ELSA hints GT206 and GT212

DegustatoR said:
Well you obviously can't have both
In the words of John McEnroe, "you can't be serious." I mean we all know the 8800GTS G92 had lower clocks than the 8800GT due to that extra TPC just having a devastating effect... oh wait.

I still don't understand your logic... a single TPCs is insignificant... except when going from 8 to 9... then the world ends.

Maybe they should make a chip with 0 TPCs.... surely they would be able to achieve an inifinite clockrate.

Also, wouldn't a higher clockrate make each TPC more valuable... why yes, yes it would.
 
I think that they should have go with GDDR5 since the beginning with that 512bit bus. It was too expensive & complex in the PCB. GDDR5 @ 240GB/s with their ROPs could have marked the difference. Come on, they have been using GDDR3 since the NV40.

Shading power is great, but bandwidth is like the ingots of a good gfx card (please, no R600 or Crysis references).
 
Come on, they have been using GDDR3 since the NV40.
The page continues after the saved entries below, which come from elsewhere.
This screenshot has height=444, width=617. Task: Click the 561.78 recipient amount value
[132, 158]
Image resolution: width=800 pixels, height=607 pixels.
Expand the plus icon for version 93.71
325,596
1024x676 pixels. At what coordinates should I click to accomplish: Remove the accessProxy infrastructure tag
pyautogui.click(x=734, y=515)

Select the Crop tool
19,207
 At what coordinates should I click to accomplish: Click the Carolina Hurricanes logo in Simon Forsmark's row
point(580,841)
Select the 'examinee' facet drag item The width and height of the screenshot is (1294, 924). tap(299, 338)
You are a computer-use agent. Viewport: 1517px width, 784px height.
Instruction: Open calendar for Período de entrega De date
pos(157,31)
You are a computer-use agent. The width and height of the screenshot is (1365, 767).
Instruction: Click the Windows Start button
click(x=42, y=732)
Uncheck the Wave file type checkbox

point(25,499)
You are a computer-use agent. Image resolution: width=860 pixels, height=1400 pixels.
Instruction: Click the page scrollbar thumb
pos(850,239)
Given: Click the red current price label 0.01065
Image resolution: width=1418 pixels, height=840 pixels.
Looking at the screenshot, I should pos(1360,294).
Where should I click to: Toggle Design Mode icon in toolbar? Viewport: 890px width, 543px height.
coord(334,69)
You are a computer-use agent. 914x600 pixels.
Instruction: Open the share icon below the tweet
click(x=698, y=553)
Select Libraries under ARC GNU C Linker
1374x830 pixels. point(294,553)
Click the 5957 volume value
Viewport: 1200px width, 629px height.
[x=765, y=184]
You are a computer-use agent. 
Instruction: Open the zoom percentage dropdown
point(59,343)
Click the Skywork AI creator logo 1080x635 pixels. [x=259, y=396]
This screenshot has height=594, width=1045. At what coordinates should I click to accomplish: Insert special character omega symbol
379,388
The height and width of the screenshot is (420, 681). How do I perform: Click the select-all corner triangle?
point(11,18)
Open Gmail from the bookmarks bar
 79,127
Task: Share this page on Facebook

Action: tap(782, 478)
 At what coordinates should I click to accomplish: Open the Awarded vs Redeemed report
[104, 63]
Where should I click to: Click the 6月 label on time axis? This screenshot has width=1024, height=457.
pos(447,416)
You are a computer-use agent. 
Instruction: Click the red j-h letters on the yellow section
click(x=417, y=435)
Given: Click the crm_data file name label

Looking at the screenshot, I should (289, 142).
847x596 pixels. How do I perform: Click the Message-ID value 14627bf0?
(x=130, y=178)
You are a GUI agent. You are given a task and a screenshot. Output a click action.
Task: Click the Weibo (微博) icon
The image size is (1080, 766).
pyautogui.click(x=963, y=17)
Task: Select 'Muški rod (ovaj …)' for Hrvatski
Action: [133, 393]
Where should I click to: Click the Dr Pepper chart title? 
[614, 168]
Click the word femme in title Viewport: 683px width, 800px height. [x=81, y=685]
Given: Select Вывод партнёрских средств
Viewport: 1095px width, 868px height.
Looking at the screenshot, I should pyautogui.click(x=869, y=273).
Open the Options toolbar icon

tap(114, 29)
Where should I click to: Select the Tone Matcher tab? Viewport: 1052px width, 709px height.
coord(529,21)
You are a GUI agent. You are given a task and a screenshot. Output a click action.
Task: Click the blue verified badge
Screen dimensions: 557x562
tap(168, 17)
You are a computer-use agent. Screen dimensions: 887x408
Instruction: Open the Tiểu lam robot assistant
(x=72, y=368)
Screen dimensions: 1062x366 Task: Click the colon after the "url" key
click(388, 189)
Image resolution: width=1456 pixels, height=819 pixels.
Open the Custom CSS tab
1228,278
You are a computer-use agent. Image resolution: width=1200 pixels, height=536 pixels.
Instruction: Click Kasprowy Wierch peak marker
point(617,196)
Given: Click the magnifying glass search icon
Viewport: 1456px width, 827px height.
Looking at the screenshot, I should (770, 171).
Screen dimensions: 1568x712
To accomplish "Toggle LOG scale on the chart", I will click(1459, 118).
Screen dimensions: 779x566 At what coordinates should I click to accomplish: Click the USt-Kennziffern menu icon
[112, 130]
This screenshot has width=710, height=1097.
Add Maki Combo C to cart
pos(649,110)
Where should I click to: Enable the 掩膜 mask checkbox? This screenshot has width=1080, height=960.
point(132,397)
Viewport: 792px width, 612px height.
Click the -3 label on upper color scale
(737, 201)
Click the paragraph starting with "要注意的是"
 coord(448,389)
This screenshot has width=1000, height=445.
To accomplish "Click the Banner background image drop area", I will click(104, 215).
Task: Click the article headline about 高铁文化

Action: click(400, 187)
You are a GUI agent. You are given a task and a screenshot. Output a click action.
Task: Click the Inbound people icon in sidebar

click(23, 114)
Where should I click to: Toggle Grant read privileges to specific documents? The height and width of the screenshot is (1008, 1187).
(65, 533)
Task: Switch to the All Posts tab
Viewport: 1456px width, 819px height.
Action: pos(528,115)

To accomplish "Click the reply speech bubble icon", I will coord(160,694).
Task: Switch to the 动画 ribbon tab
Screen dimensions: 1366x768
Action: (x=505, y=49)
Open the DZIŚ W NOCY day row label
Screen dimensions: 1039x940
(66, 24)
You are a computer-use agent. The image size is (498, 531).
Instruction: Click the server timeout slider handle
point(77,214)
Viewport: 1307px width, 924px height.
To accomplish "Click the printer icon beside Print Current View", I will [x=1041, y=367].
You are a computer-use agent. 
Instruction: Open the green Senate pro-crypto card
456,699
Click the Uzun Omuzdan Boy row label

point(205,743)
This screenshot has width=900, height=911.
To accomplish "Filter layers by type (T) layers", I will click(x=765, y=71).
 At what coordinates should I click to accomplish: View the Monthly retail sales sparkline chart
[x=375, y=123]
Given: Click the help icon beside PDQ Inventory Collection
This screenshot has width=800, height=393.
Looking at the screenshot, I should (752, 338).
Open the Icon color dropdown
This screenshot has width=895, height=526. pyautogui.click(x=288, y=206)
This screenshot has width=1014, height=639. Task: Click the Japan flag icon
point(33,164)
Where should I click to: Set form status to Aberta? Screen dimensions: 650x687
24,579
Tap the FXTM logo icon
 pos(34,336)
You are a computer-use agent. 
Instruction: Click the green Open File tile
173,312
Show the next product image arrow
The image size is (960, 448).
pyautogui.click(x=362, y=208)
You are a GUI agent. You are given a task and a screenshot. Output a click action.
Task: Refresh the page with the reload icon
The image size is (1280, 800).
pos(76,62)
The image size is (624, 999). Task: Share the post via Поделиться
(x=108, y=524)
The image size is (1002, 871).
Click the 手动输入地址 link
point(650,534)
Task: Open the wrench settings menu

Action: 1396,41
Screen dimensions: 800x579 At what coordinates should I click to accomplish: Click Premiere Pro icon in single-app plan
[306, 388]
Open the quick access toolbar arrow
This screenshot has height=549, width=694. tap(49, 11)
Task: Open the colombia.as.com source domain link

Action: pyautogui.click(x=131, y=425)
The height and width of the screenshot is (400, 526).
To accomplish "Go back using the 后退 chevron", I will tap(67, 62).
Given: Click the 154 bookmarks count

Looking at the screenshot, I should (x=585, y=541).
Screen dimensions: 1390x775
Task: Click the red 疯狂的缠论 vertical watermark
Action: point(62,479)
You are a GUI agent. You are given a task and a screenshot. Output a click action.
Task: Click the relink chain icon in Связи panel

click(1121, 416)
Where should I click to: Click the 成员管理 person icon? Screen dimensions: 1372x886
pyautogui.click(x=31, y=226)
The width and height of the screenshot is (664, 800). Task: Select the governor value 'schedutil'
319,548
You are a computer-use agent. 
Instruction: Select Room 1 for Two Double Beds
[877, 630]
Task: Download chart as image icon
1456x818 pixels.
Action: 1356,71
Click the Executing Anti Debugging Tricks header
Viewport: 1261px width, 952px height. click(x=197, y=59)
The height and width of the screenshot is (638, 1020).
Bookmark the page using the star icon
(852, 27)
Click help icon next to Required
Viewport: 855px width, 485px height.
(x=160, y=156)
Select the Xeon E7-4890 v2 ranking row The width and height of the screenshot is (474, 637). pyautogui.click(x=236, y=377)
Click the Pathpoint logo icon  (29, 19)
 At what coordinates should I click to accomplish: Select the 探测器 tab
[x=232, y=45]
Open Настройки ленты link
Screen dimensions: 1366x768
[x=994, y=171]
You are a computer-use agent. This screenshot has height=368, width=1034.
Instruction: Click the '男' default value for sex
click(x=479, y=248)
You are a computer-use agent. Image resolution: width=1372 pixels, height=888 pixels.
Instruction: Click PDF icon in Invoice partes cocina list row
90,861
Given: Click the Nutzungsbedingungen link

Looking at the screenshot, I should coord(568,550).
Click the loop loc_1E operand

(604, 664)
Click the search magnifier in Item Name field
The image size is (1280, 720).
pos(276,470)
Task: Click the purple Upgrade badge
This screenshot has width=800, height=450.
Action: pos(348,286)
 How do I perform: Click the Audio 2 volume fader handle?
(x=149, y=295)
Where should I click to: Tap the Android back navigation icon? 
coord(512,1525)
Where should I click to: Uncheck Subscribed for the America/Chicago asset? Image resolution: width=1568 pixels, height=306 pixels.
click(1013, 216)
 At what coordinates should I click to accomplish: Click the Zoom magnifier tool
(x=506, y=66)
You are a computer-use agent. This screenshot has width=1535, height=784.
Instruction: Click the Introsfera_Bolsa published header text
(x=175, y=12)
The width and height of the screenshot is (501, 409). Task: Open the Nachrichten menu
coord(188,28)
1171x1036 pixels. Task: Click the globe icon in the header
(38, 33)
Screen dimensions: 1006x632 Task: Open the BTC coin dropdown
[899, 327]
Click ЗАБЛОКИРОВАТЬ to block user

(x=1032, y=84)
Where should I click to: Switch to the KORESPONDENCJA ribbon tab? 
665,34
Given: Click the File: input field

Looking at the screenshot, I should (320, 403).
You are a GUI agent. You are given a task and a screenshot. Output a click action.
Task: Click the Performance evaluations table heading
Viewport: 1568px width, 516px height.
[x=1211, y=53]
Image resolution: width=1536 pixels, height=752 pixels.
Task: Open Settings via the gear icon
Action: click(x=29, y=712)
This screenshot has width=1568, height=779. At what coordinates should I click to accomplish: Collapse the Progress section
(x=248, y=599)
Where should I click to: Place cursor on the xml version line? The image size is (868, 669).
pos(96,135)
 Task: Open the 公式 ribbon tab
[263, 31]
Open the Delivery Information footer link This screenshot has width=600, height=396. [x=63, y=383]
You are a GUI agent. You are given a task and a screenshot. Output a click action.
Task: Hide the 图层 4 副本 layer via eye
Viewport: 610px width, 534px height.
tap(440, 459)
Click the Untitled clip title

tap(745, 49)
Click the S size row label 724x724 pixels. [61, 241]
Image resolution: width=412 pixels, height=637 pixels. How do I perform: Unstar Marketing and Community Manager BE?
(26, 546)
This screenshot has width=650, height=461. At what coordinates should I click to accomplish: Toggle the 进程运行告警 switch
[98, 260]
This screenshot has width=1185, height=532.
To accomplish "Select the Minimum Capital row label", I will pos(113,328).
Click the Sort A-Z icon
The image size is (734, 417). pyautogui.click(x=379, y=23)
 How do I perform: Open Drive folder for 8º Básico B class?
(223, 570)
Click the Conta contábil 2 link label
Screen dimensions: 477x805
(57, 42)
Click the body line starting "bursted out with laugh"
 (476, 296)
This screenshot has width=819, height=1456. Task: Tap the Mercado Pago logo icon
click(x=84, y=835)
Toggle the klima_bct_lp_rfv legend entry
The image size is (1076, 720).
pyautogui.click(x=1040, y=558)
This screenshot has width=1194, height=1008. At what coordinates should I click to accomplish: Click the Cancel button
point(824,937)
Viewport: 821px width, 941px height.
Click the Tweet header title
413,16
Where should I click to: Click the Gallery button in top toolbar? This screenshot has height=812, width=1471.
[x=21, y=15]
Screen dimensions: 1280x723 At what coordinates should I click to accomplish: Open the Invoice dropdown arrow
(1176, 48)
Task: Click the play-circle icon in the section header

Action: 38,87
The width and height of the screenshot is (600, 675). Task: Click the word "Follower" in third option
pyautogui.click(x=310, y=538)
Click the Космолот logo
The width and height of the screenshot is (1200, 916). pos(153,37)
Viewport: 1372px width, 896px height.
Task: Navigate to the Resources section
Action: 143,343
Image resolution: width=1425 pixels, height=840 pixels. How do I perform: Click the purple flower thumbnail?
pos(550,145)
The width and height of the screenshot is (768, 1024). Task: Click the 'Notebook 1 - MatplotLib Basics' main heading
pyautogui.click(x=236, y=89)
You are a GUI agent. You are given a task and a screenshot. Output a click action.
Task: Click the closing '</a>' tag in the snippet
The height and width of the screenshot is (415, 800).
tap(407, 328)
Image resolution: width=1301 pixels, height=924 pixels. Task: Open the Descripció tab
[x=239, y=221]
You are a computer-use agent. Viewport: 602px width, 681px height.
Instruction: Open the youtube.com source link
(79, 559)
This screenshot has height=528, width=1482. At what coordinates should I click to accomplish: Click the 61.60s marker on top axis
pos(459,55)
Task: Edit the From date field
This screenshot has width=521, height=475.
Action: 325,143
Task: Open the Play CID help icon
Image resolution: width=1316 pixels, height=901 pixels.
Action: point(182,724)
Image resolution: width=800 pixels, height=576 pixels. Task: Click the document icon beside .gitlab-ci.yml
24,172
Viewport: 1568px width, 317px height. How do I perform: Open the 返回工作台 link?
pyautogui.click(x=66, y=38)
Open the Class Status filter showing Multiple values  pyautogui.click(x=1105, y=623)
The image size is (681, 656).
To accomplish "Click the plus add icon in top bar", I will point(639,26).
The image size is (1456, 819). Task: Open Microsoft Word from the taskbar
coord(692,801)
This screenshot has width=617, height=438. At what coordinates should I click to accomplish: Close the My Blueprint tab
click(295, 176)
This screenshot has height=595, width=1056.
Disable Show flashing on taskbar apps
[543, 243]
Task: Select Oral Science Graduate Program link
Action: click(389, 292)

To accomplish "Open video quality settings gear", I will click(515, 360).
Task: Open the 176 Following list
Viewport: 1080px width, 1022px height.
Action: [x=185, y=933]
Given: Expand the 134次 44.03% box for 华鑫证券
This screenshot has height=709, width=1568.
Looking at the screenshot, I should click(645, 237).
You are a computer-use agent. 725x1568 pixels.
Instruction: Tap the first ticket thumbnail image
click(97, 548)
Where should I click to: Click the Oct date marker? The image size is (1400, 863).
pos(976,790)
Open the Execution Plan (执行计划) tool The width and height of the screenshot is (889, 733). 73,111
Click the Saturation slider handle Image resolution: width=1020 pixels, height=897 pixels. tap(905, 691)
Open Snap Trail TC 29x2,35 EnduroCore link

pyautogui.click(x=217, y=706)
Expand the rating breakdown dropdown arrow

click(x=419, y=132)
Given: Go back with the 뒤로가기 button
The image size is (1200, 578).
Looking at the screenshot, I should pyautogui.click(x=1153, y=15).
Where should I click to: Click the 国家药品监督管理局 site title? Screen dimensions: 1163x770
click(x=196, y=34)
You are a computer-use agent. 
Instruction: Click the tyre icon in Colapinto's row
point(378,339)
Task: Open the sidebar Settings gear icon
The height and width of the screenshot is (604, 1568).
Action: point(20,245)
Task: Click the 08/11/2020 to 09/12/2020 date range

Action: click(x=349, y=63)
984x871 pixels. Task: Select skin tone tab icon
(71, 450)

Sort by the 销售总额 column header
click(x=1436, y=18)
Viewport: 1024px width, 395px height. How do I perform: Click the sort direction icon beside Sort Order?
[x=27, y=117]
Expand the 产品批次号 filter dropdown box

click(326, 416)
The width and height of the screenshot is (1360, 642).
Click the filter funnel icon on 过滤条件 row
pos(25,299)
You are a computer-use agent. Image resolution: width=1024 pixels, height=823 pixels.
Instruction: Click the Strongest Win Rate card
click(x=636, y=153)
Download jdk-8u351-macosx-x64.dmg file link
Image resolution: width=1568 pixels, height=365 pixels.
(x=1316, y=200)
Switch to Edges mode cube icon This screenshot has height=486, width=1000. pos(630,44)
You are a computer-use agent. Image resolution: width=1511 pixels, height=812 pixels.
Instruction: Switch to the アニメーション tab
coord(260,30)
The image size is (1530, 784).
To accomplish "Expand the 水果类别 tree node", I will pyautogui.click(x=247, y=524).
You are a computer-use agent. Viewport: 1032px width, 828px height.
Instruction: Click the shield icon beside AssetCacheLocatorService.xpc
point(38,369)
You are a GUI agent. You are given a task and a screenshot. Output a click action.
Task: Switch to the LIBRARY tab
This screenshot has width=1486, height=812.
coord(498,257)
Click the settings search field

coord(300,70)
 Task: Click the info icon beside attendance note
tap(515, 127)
Actually, it predates it. The Geforce FX 5700 Ultra (NV36) was their first card with GDDR3 onboard. ;)
And yes, GDDR3 is becoming a little long in the tooth, but this was also the fault of the alternatives because GDDR4 failed to achieve practical performance/cost gains over it.
GDDR5 might just have better luck, though...
 
It is. GT206, however, should be on 55nm and it should have 216 SPs as well.

There's a somewhat weird rumour circulating that the last two digits in the 206 and 212 codenames indicate cluster amounts. Such a hypothetical case would indicate more SPs/cluster, less overall TMUs and less ROPs/memory channels.

Those 216SPs on the second variant of the 260@65nm isn't gaining them anything spectacular in performance since the ALU:TMU frequency ration is still stuck on GT200 levels. With a 2.5x ratio as on G92 they could easily close the gap of the "missing" 20 SPs.
 
I think that they should have go with GDDR5 since the beginning with that 512bit bus. It was too expensive & complex in the PCB. GDDR5 @ 240GB/s with their ROPs could have marked the difference. Come on, they have been using GDDR3 since the NV40.

Shading power is great, but bandwidth is like the ingots of a good gfx card (please, no R600 or Crysis references).

IHVs equip usually their GPU (and yes there have been weird exceptions in the past) with as much bandwidth as they need. There's not a single sign so far that GT200 is in any serious way bandwidth restrained and if they use on any future variant GDDR5, they'll most likely adjust the amount of ROPs/memory channels to the bandwidth their own simulators indicate each chip actually needs.
 
There's a somewhat weird rumour circulating that the last two digits in the 206 and 212 codenames indicate cluster amounts.
You mean that GT206 would have six clusters whereas the GT212 would have 12, or that GT212 will be double GT206 no matter its specs?
My guess is the codenames don't mean much in this generation. Otherwise think about G86, G96 and G92 (80 + 12).
 
You mean that GT206 would have six clusters whereas the GT212 would have 12, or that GT212 will be double GT206 no matter its specs?

As I said its a theory that circulates; it might or might have any relevance. It does make sense though if you think that a 206 is going to be slightly faster than the existing 260 but under 55nm and >Q1 a 212 with twice the clusters @40nm ending up faster than the current 280.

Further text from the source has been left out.